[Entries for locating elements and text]
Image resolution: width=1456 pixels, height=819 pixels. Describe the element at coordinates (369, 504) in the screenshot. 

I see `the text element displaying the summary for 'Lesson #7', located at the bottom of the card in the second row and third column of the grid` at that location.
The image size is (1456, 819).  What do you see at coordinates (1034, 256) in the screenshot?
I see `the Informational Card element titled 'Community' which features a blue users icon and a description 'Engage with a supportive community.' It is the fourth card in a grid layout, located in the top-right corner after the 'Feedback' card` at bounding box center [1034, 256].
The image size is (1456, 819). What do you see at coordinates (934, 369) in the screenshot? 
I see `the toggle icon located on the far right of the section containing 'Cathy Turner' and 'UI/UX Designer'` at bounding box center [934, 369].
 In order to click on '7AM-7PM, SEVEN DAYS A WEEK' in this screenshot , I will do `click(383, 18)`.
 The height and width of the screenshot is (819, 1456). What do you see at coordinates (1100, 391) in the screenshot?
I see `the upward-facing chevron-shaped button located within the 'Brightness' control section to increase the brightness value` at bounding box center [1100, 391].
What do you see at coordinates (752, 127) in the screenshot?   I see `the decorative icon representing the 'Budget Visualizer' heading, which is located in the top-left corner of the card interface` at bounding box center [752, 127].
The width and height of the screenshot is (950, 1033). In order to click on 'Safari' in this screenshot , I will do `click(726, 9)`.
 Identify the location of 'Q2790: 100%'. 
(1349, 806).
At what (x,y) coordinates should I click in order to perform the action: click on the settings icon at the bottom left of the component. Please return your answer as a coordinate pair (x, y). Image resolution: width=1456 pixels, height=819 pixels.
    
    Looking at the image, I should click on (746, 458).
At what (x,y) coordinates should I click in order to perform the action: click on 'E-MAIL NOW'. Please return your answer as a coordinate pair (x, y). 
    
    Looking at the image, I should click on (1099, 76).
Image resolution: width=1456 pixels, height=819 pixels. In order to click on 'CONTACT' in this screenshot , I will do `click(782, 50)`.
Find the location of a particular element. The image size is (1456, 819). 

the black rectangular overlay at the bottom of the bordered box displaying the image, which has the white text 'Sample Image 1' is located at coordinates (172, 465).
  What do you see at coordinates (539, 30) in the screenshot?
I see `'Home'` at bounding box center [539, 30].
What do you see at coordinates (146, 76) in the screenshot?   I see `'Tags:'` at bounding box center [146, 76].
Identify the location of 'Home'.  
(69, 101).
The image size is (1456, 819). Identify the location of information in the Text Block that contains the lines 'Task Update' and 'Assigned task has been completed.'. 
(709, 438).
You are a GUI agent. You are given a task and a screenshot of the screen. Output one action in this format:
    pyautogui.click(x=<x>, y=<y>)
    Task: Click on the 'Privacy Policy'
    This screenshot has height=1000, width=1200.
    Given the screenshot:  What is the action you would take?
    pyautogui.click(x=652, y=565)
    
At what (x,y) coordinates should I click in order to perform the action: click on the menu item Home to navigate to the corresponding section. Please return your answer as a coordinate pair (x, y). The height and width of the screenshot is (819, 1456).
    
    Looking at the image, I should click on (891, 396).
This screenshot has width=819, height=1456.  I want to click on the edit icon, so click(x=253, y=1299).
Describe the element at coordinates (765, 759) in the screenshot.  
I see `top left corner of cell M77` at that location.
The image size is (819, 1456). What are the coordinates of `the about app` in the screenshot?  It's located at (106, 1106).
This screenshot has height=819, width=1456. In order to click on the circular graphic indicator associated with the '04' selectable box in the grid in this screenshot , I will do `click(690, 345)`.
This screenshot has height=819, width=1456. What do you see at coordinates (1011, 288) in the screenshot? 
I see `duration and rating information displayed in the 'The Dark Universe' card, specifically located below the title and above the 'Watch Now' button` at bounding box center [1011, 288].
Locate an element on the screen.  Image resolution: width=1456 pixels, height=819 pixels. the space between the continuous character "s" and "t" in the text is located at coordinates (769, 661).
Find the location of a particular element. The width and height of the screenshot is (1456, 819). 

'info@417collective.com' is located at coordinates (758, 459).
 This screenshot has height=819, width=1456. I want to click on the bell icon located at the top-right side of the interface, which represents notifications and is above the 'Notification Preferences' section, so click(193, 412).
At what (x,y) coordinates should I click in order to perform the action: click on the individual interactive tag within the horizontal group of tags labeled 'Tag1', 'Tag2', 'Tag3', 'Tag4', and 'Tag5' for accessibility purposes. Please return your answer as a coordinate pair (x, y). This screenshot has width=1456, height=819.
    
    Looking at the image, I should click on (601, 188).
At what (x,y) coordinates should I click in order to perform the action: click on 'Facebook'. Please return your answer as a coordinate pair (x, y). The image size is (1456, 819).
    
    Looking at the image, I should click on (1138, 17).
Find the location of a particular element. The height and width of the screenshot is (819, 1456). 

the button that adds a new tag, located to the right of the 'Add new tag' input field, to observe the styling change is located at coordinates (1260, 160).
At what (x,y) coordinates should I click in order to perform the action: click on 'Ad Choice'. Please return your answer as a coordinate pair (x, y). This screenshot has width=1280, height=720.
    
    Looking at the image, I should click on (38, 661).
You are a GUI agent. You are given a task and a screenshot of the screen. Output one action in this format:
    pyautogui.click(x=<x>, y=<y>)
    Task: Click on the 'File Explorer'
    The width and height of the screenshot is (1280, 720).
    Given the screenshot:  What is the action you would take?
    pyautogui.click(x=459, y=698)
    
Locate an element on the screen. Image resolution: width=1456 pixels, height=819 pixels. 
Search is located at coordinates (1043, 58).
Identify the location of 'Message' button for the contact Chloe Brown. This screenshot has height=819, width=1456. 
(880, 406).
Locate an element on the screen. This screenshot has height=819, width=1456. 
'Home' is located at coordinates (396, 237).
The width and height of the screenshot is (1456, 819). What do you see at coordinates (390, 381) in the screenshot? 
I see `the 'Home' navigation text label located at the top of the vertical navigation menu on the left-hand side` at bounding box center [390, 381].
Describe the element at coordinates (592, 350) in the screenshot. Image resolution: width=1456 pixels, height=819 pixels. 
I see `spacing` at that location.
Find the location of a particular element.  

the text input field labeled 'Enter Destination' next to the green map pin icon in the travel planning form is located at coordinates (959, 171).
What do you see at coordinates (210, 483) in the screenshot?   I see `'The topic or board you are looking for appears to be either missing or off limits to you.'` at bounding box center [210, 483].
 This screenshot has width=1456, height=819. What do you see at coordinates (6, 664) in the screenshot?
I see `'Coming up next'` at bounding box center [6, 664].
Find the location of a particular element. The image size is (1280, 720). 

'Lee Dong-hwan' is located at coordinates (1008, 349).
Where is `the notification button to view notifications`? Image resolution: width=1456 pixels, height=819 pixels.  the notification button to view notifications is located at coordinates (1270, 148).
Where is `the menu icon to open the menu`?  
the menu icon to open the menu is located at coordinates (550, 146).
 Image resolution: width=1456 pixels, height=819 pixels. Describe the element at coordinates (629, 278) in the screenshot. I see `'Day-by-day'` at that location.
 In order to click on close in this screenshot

- [To be done]: Render every row above as a JSON list of strings, one string per line, and omit any blank lines.

- [Problem solution]:
[
  "Image resolution: width=1456 pixels, height=819 pixels. Describe the element at coordinates (369, 504) in the screenshot. ",
  "I see `the text element displaying the summary for 'Lesson #7', located at the bottom of the card in the second row and third column of the grid` at that location.",
  "The image size is (1456, 819).  What do you see at coordinates (1034, 256) in the screenshot?",
  "I see `the Informational Card element titled 'Community' which features a blue users icon and a description 'Engage with a supportive community.' It is the fourth card in a grid layout, located in the top-right corner after the 'Feedback' card` at bounding box center [1034, 256].",
  "The image size is (1456, 819). What do you see at coordinates (934, 369) in the screenshot? ",
  "I see `the toggle icon located on the far right of the section containing 'Cathy Turner' and 'UI/UX Designer'` at bounding box center [934, 369].",
  " In order to click on '7AM-7PM, SEVEN DAYS A WEEK' in this screenshot , I will do `click(383, 18)`.",
  " The height and width of the screenshot is (819, 1456). What do you see at coordinates (1100, 391) in the screenshot?",
  "I see `the upward-facing chevron-shaped button located within the 'Brightness' control section to increase the brightness value` at bounding box center [1100, 391].",
  "What do you see at coordinates (752, 127) in the screenshot?   I see `the decorative icon representing the 'Budget Visualizer' heading, which is located in the top-left corner of the card interface` at bounding box center [752, 127].",
  "The width and height of the screenshot is (950, 1033). In order to click on 'Safari' in this screenshot , I will do `click(726, 9)`.",
  " Identify the location of 'Q2790: 100%'. ",
  "(1349, 806).",
  "At what (x,y) coordinates should I click in order to perform the action: click on the settings icon at the bottom left of the component. Please return your answer as a coordinate pair (x, y). Image resolution: width=1456 pixels, height=819 pixels.",
  "    Looking at the image, I should click on (746, 458).",
  "At what (x,y) coordinates should I click in order to perform the action: click on 'E-MAIL NOW'. Please return your answer as a coordinate pair (x, y). ",
  "    Looking at the image, I should click on (1099, 76).",
  "Image resolution: width=1456 pixels, height=819 pixels. In order to click on 'CONTACT' in this screenshot , I will do `click(782, 50)`.",
  "Find the location of a particular element. The image size is (1456, 819). ",
  "the black rectangular overlay at the bottom of the bordered box displaying the image, which has the white text 'Sample Image 1' is located at coordinates (172, 465).",
  "  What do you see at coordinates (539, 30) in the screenshot?",
  "I see `'Home'` at bounding box center [539, 30].",
  "What do you see at coordinates (146, 76) in the screenshot?   I see `'Tags:'` at bounding box center [146, 76].",
  "Identify the location of 'Home'.  ",
  "(69, 101).",
  "The image size is (1456, 819). Identify the location of information in the Text Block that contains the lines 'Task Update' and 'Assigned task has been completed.'. ",
  "(709, 438).",
  "You are a GUI agent. You are given a task and a screenshot of the screen. Output one action in this format:",
  "    pyautogui.click(x=<x>, y=<y>)",
  "    Task: Click on the 'Privacy Policy'",
  "    This screenshot has height=1000, width=1200.",
  "    Given the screenshot:  What is the action you would take?",
  "    pyautogui.click(x=652, y=565)",
  "At what (x,y) coordinates should I click in order to perform the action: click on the menu item Home to navigate to the corresponding section. Please return your answer as a coordinate pair (x, y). The height and width of the screenshot is (819, 1456).",
  "    Looking at the image, I should click on (891, 396).",
  "This screenshot has width=819, height=1456.  I want to click on the edit icon, so click(x=253, y=1299).",
  "Describe the element at coordinates (765, 759) in the screenshot.  ",
  "I see `top left corner of cell M77` at that location.",
  "The image size is (819, 1456). What are the coordinates of `the about app` in the screenshot?  It's located at (106, 1106).",
  "This screenshot has height=819, width=1456. In order to click on the circular graphic indicator associated with the '04' selectable box in the grid in this screenshot , I will do `click(690, 345)`.",
  "This screenshot has height=819, width=1456. What do you see at coordinates (1011, 288) in the screenshot? ",
  "I see `duration and rating information displayed in the 'The Dark Universe' card, specifically located below the title and above the 'Watch Now' button` at bounding box center [1011, 288].",
  "Locate an element on the screen.  Image resolution: width=1456 pixels, height=819 pixels. the space between the continuous character \"s\" and \"t\" in the text is located at coordinates (769, 661).",
  "Find the location of a particular element. The width and height of the screenshot is (1456, 819). ",
  "'info@417collective.com' is located at coordinates (758, 459).",
  " This screenshot has height=819, width=1456. I want to click on the bell icon located at the top-right side of the interface, which represents notifications and is above the 'Notification Preferences' section, so click(193, 412).",
  "At what (x,y) coordinates should I click in order to perform the action: click on the individual interactive tag within the horizontal group of tags labeled 'Tag1', 'Tag2', 'Tag3', 'Tag4', and 'Tag5' for accessibility purposes. Please return your answer as a coordinate pair (x, y). This screenshot has width=1456, height=819.",
  "    Looking at the image, I should click on (601, 188).",
  "At what (x,y) coordinates should I click in order to perform the action: click on 'Facebook'. Please return your answer as a coordinate pair (x, y). The image size is (1456, 819).",
  "    Looking at the image, I should click on (1138, 17).",
  "Find the location of a particular element. The height and width of the screenshot is (819, 1456). ",
  "the button that adds a new tag, located to the right of the 'Add new tag' input field, to observe the styling change is located at coordinates (1260, 160).",
  "At what (x,y) coordinates should I click in order to perform the action: click on 'Ad Choice'. Please return your answer as a coordinate pair (x, y). This screenshot has width=1280, height=720.",
  "    Looking at the image, I should click on (38, 661).",
  "You are a GUI agent. You are given a task and a screenshot of the screen. Output one action in this format:",
  "    pyautogui.click(x=<x>, y=<y>)",
  "    Task: Click on the 'File Explorer'",
  "    The width and height of the screenshot is (1280, 720).",
  "    Given the screenshot:  What is the action you would take?",
  "    pyautogui.click(x=459, y=698)",
  "Locate an element on the screen. Image resolution: width=1456 pixels, height=819 pixels. ",
  "Search is located at coordinates (1043, 58).",
  "Identify the location of 'Message' button for the contact Chloe Brown. This screenshot has height=819, width=1456. ",
  "(880, 406).",
  "Locate an element on the screen. This screenshot has height=819, width=1456. ",
  "'Home' is located at coordinates (396, 237).",
  "The width and height of the screenshot is (1456, 819). What do you see at coordinates (390, 381) in the screenshot? ",
  "I see `the 'Home' navigation text label located at the top of the vertical navigation menu on the left-hand side` at bounding box center [390, 381].",
  "Describe the element at coordinates (592, 350) in the screenshot. Image resolution: width=1456 pixels, height=819 pixels. ",
  "I see `spacing` at that location.",
  "Find the location of a particular element.  ",
  "the text input field labeled 'Enter Destination' next to the green map pin icon in the travel planning form is located at coordinates (959, 171).",
  "What do you see at coordinates (210, 483) in the screenshot?   I see `'The topic or board you are looking for appears to be either missing or off limits to you.'` at bounding box center [210, 483].",
  " This screenshot has width=1456, height=819. What do you see at coordinates (6, 664) in the screenshot?",
  "I see `'Coming up next'` at bounding box center [6, 664].",
  "Find the location of a particular element. The image size is (1280, 720). ",
  "'Lee Dong-hwan' is located at coordinates (1008, 349).",
  "Where is `the notification button to view notifications`? Image resolution: width=1456 pixels, height=819 pixels.  the notification button to view notifications is located at coordinates (1270, 148).",
  "Where is `the menu icon to open the menu`?  ",
  "the menu icon to open the menu is located at coordinates (550, 146).",
  " Image resolution: width=1456 pixels, height=819 pixels. Describe the element at coordinates (629, 278) in the screenshot. I see `'Day-by-day'` at that location.",
  " In order to click on close in this screenshot"
]